NEWS

Chatib Basri Sebut Penyaluran Subsidi Pemerint Kerap Tak Tepat Sasaran

Penyaluran subsidi tak tepat malah memperparah ketimpangan.

Chatib Basri Sebut Penyaluran Subsidi Pemerint Kerap Tak Tepat SasaranMuhammad Chatib Basri. (Dok. Kemenkeu)
05 April 2022
Follow Fortune Indonesia untuk mendapatkan informasi terkini. Klik untuk follow WhatsApp Channel & Google News

Jakarta, FORTUNE - Mantan Menteri Keuangan era Presiden Susilo Bambang Yudhoyono (SBY), Chatib Basri, mengatakan subsidi terhadap komoditas di Indonesia kerap tak tepat sasaran dan turut memperparah ketimpangan ekonomi. Misalnya, kata dia, seperti yang terjadi pada LPG 3 Kg dan BBM.

Dalam hal ini, proses distrubusinya justru membuka celah bagi masyarakat menengah dan atas untuk ikut menikmati barang yang disubsidi untuk masyarakat miskin tersebut. Sebaliknya, masyarakat bawah akan kesulitan mendapatkan subsidi karena mereka sendiri mungkin akan kesulitan untuk memenuhi kebutuhan pokoknya.

"Subsidi dalam bentuk komoditas itu tidak well targeted, bahkan dalam beberapa konteks memperburuk ketimpangan, yang miskin dapat sedikit, yang kaya dapat banyak," ujar Chatib dalam Indonesia Macro Economic Outlook 2022, Senin (4/4).

Karena itu, ia menyarankan agar pemerintah memperbanyak subsidi yang menyasar masyarakat tertentu (targeted subsidy), seperti pada subsidi listrik dan bantuan langsung tunai (BLT). Mekanisme tersebut, menurutnya, dapat memastikan subsidi tepat sasaran sehingga penggunaan APBN semakin optimal.

"Kebijakan subsidi targeting orang lebih efektif, logikanya lebih sederhana daripada menyubsidi dalam bentuk barang. Perlindungan sosial harus melindungi masyarakat yang rentan," ujar Chatib.

BLT minyak goreng perlu ditambah

Dalam kesempatan tersebut ekonom senior tersebut juga mengatakan bahwa pemberian subsidi berupa Bantuan Langsung Tunai (BLT) minyak goreng kepada masyarakat karena tingginya harga komoditas CPO sudah tepat.

Menurutnya pemberian BLT tersebut akan lebih efektif ketimbang diberikan lewat komoditas, misalnya dengan menurunkan harga minyak goreng bersubsidi. "Mitigasi terbaik dengan memberikan subsidi targeted, ini lebih baik (dari jenis subsidi yang lain)," tuturnya.

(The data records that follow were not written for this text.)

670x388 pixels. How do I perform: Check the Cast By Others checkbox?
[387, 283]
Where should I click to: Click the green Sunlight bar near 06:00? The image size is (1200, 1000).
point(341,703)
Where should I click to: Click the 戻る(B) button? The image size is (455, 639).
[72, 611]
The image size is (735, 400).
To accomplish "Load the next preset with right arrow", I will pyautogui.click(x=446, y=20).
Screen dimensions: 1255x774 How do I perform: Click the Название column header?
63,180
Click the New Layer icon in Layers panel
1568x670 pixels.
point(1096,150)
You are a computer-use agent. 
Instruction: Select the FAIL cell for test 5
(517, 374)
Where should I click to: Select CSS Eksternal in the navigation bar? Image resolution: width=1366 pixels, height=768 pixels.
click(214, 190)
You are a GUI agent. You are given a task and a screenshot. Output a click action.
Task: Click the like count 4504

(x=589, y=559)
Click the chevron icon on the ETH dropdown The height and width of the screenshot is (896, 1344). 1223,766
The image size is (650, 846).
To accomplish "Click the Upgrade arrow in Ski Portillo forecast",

Selain, lanjut Chatib, jika pemerintah mensubsidi harga minyak goreng, biaya yang dikeluarkan akan lebih besar tapi tidak diikuti efektivitasnya. Ia mencontohkan kebijakan HET minyak goreng beberapa bulan lalu yang membuat kalangan menengah atas juga ikut merasakan subsidinya. 

Pemerintah sendiri telah menyiapkan Rp6,9 triliun untuk subsidi minyak goreng selama 3 bulan dengan sasaran 23,5 juta penerima. Menurut Chatib, pemerintah bisa meningkatkan jumlah penerimanya menjadi 40 juta, sehingga yang akan mendapatkan manfaat sebanyak 160 juta orang, dari kelompok masyarakat miskin sampai kelas menengah.

"Kalau dinaikkan jadi 40 juta keluarga ini tidak besar beban APBN-nya, menjadi Rp 36 triliun per bulan. Ini dampak yang bisa dimitigasi," katanya.

Kemudian, kelompok menengah yang bisa mendapatkan BLT minyak goreng tersebut juga bisa dipilih lagi agar sasarannya adalah mereka yang memang benar-benar membutuhkan tambahan subsidi. Cara menentukannya pun beragam, salah satunya melalui program Kartu Prakerja.

Meski pelatihan dalam program ini dinilai tidak jauh berbeda dengan tutorial yang ada di YouTube, namun bisa menjadi alat seleksi kelompok menengah yang membutuhkan bantuan dana.

"Jadi kelompok kelas menengah ini tidak hanya sekedar ikutan, tapi karena dia memang membutuhkan dana yang diberikan setelah mengikuti rangkaian pelatihan. Ini cara yang potensial dalam memilih kelas menengah," tandasnya.